(NewsNation) — The murder clearance rate hit an all-time low in 2020, and data analyzed by a nonprofit shows that trend continued last year.
In 2021, only 51% of homicides were solved, according to FBI statistics analyzed by the Murder Accountability Project. The country is seeing a continued decline in cleared cases compared to previous decades, when the rate was closer to 70%.
A case is defined as “cleared” when an arrest is made or there is an “exception,” such a killer being dead or incarcerated for another crime.
Thomas Hargrove, founder of the Murder Accountability Project, suggested Monday on NewsNation’s “Rush Hour” that the reason for the low clearance rate is simple: there aren’t enough people to solve them.
“We have given inadequate resources to properly fund local police departments.
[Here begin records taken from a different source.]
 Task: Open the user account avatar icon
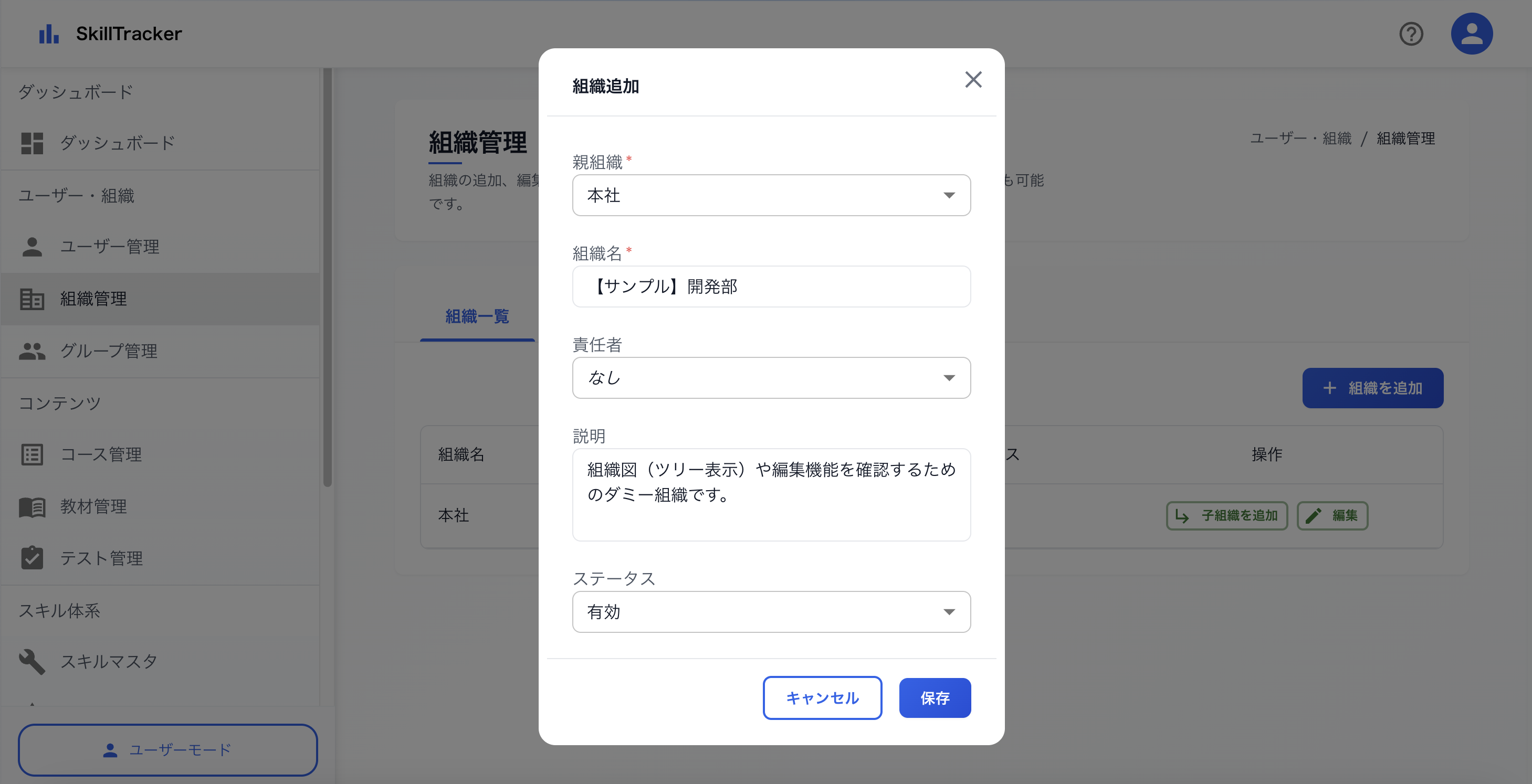click(x=1472, y=33)
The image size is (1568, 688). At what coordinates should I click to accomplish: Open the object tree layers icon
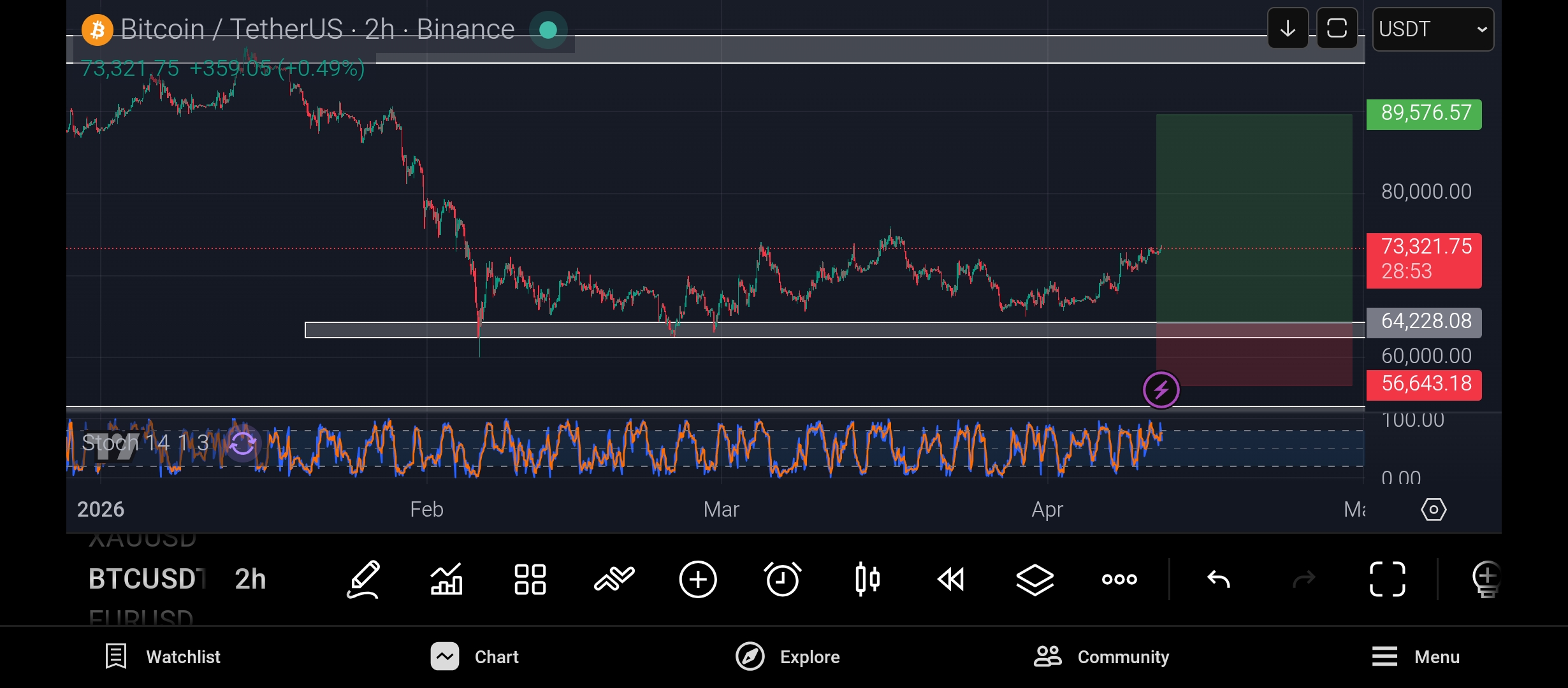pos(1034,579)
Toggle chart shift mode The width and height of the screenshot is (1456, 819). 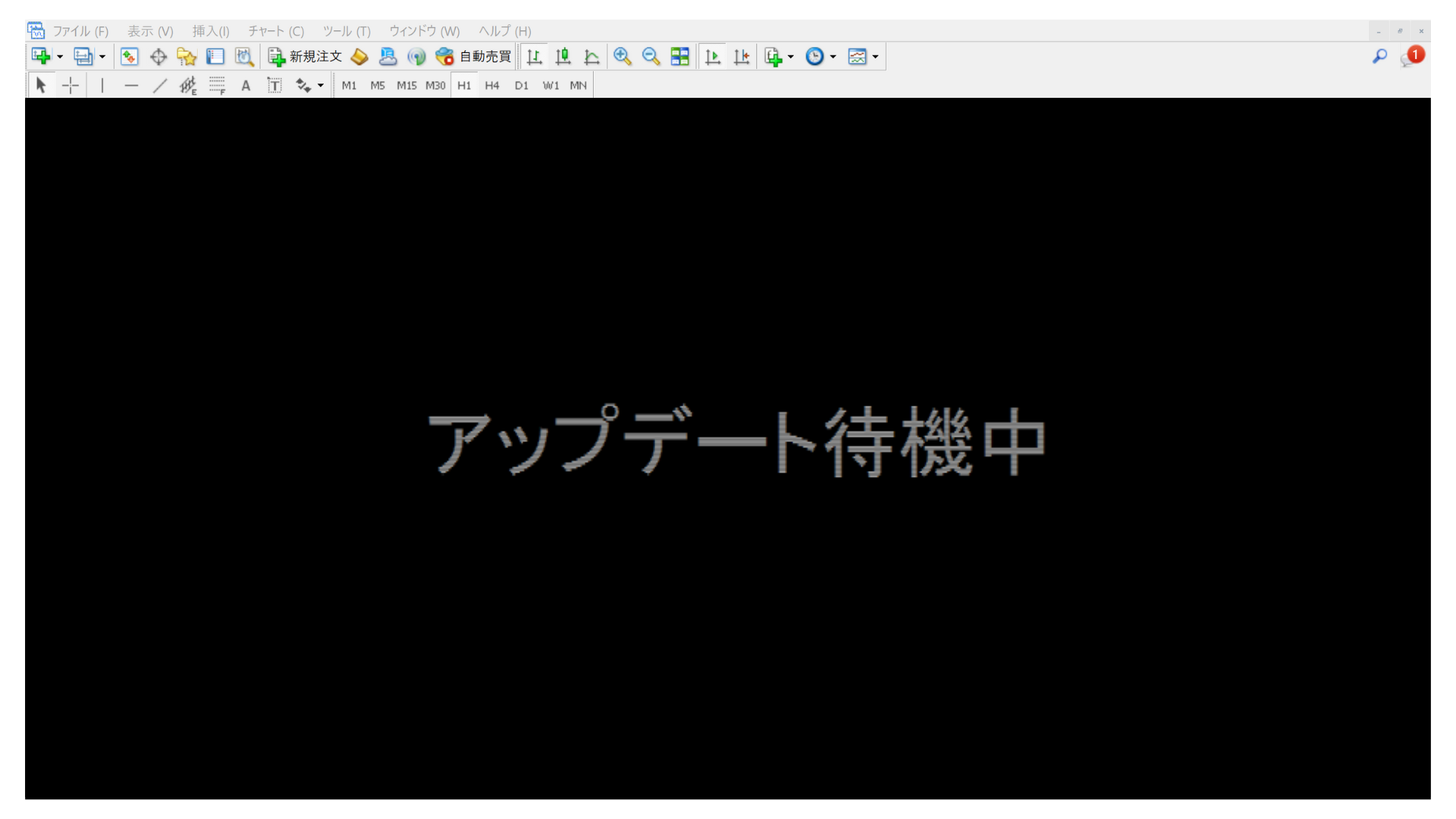tap(741, 56)
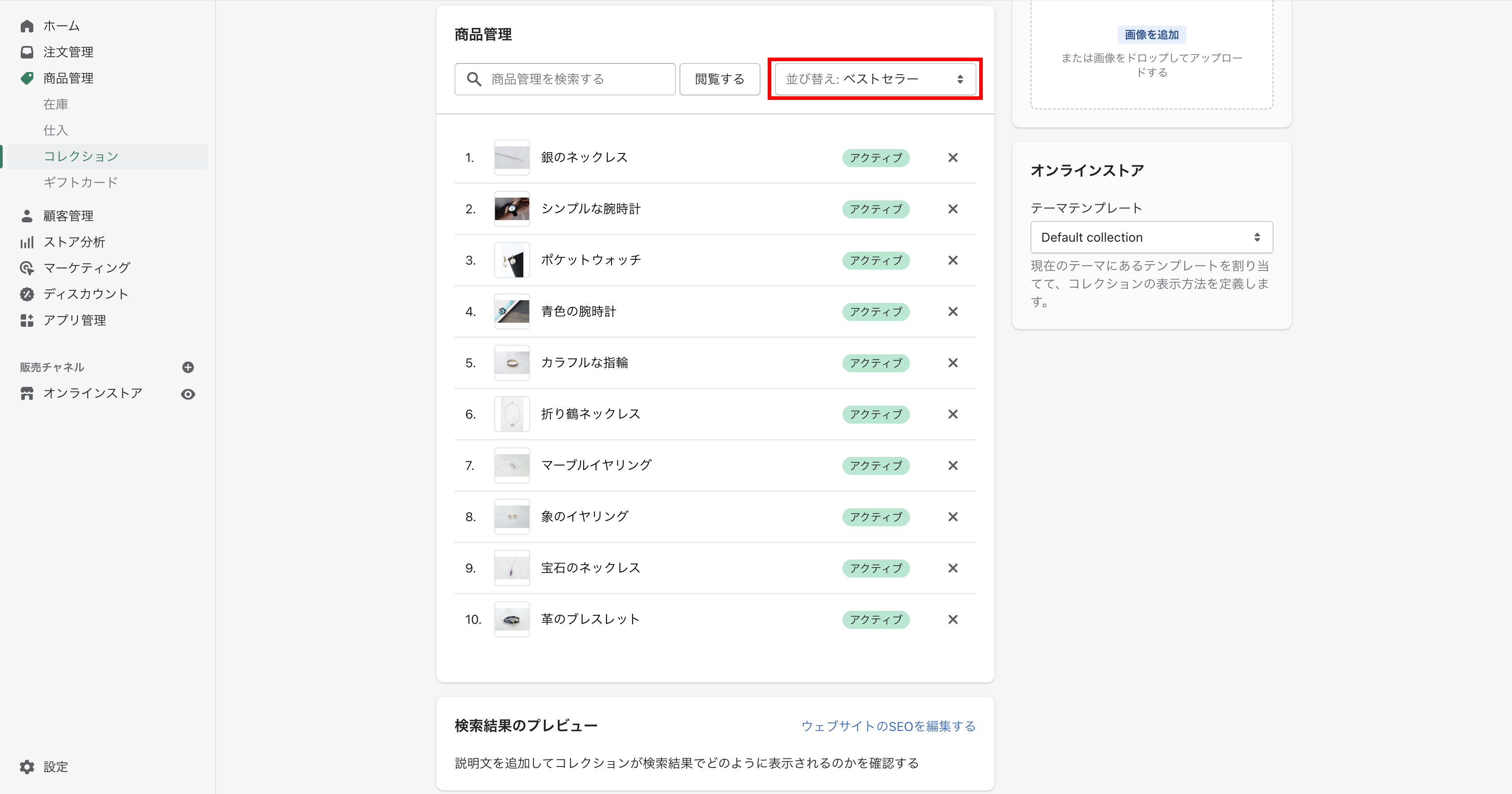Click the Apps grid icon

(27, 320)
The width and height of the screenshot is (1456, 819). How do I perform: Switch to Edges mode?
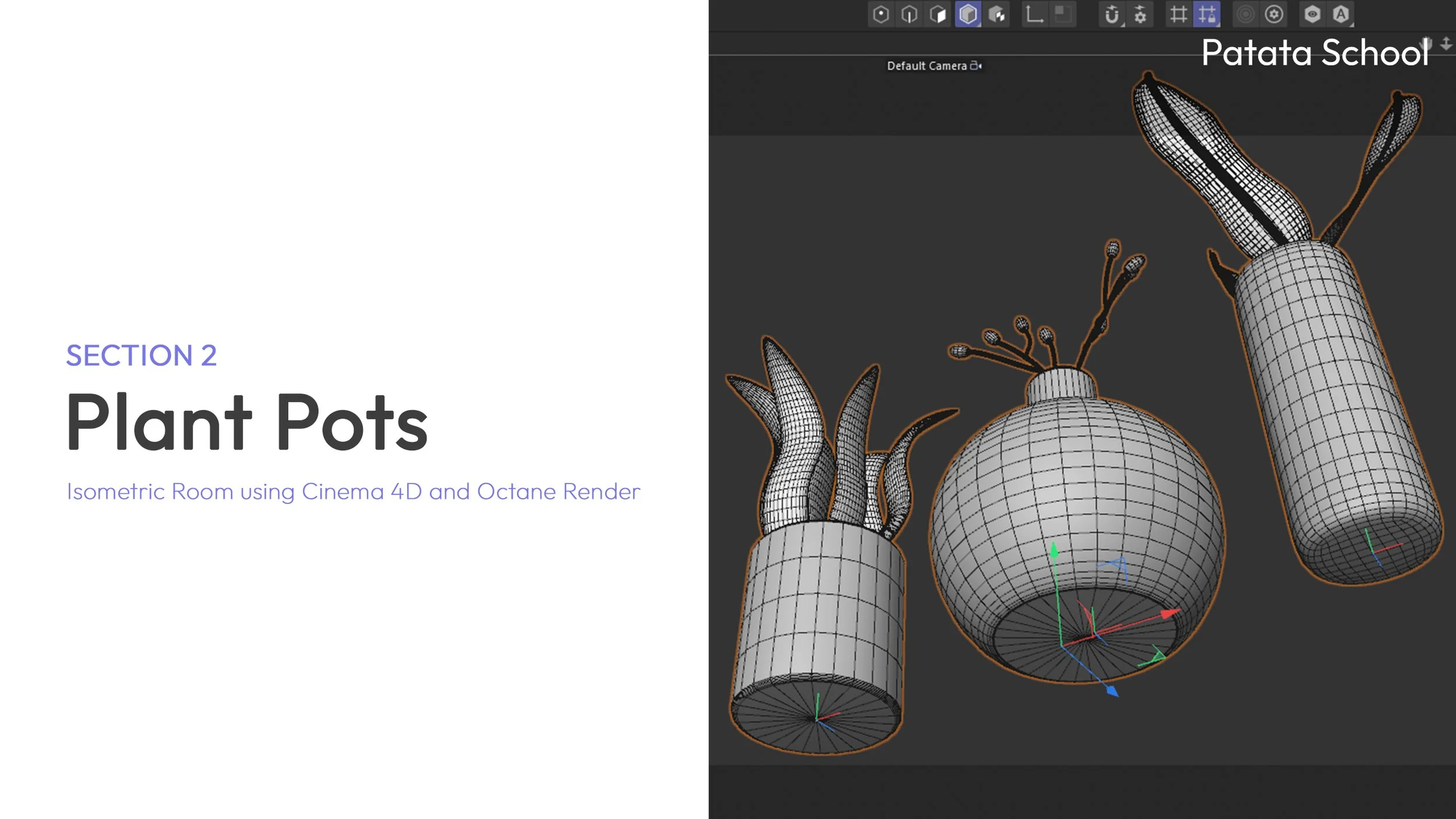(909, 15)
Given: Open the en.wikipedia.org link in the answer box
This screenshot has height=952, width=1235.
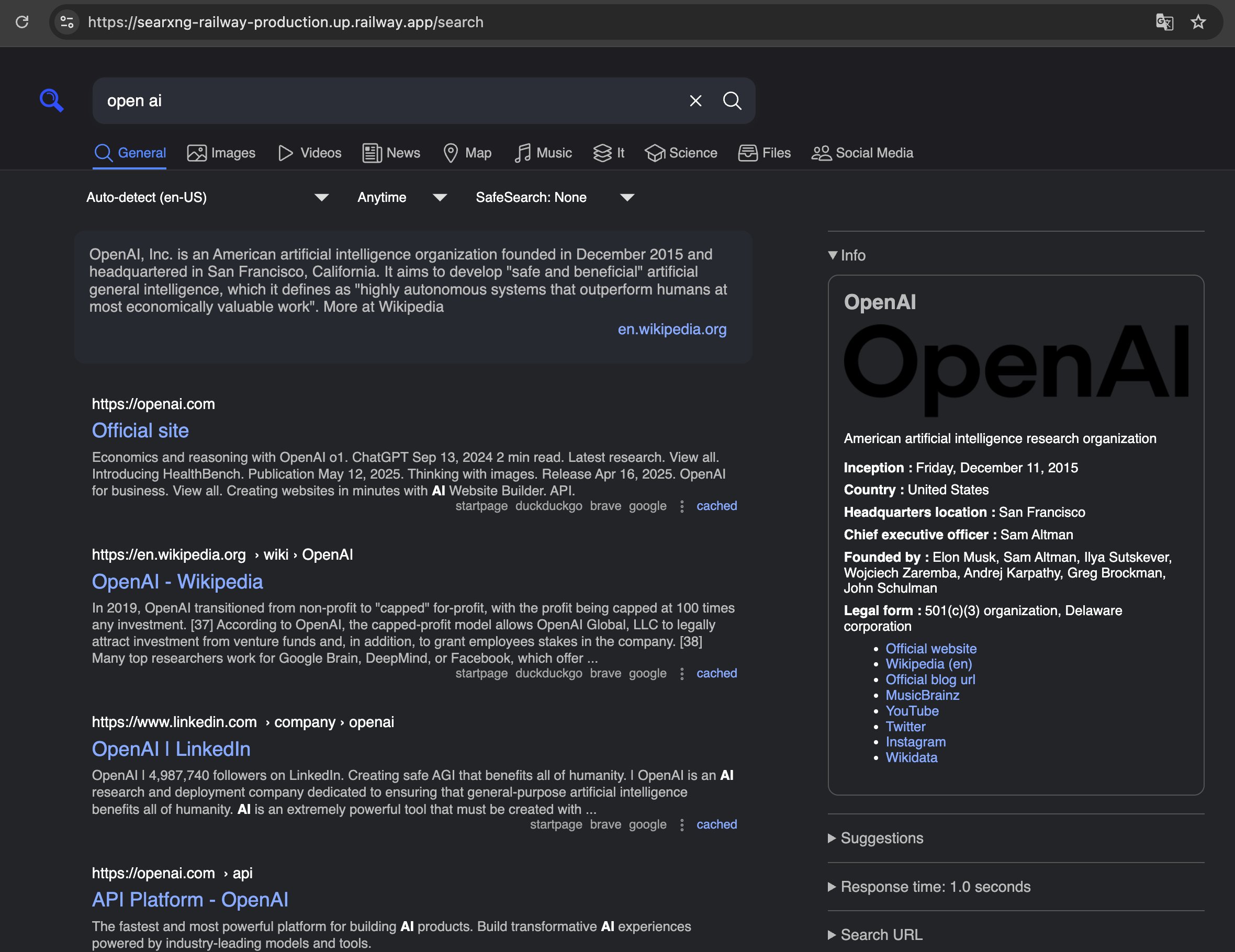Looking at the screenshot, I should [672, 329].
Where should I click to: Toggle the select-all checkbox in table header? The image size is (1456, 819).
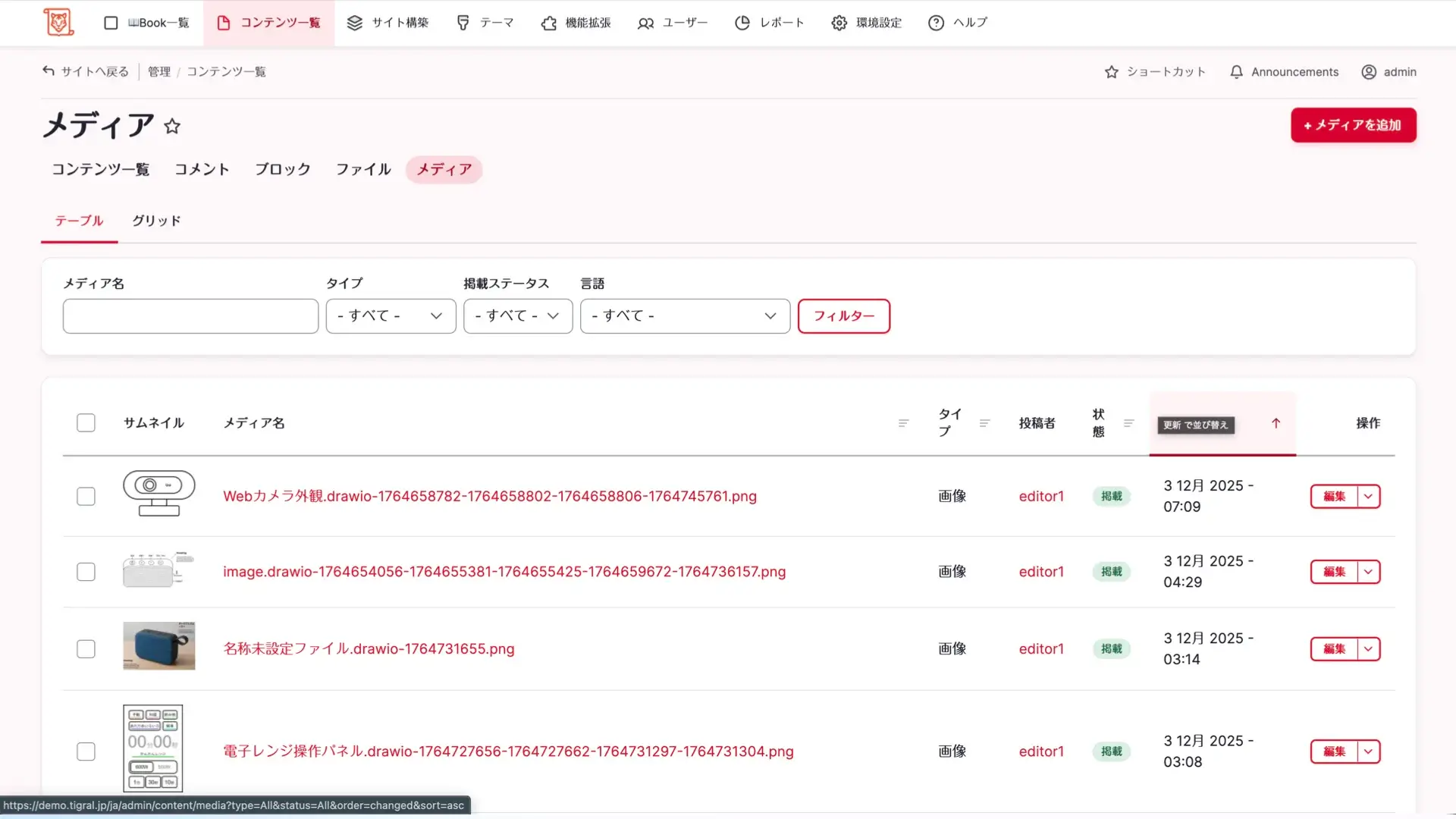coord(86,423)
There are not enough homicide detectives, not enough trained detectives, not enough forensic technicians to go to crime scenes, not enough laboratory capacities,” Hargrove said. “We simply lack the necessary resources to properly investigate major crimes.”
The problem is exacerbated when broken down by demographics.
A CBS News analysis of the FBI data published last year found that murders of white victims were about 30% more likely to be solved than in cases with Hispanic victims, and about 50% more than when the victims were Black.
“There is a growing disconnect in many major cities between police and the community they serve, especially in the African American communities in the aftermath of events like the murder of George Floyd,” Hargrove said. “That disconnect causes people not to trust police, to regard law enforcement to be illegitimate and not to cooperate with investigations.”
John Skaggs, a retired homicide detective for the Los Angeles Police Department, told The Guardian a lack of experienced personnel is a contributing factor.
“You hear every cop saying, ‘We can’t do better because they don’t cooperate,'” Skaggs said, “But these young cops don’t know how to talk to people and get them to cooperate.”
Rising crime rates have become a central focus in major metropolitan areas including New York City, Philadelphia and Chicago. The U.S. murder rate jumped by 30% from 2019 to 2020, an increase attributed to a variety of factors, including the COVID-19 pandemic.
“We’re in a war when you think of homicide as a conflict, and we don’t have enough boots on the ground,” Hargrove said. “The problem is most cities are broke. Tax bases have not kept up with the demand for services, and so there’s been the slow starvation of law enforcement.”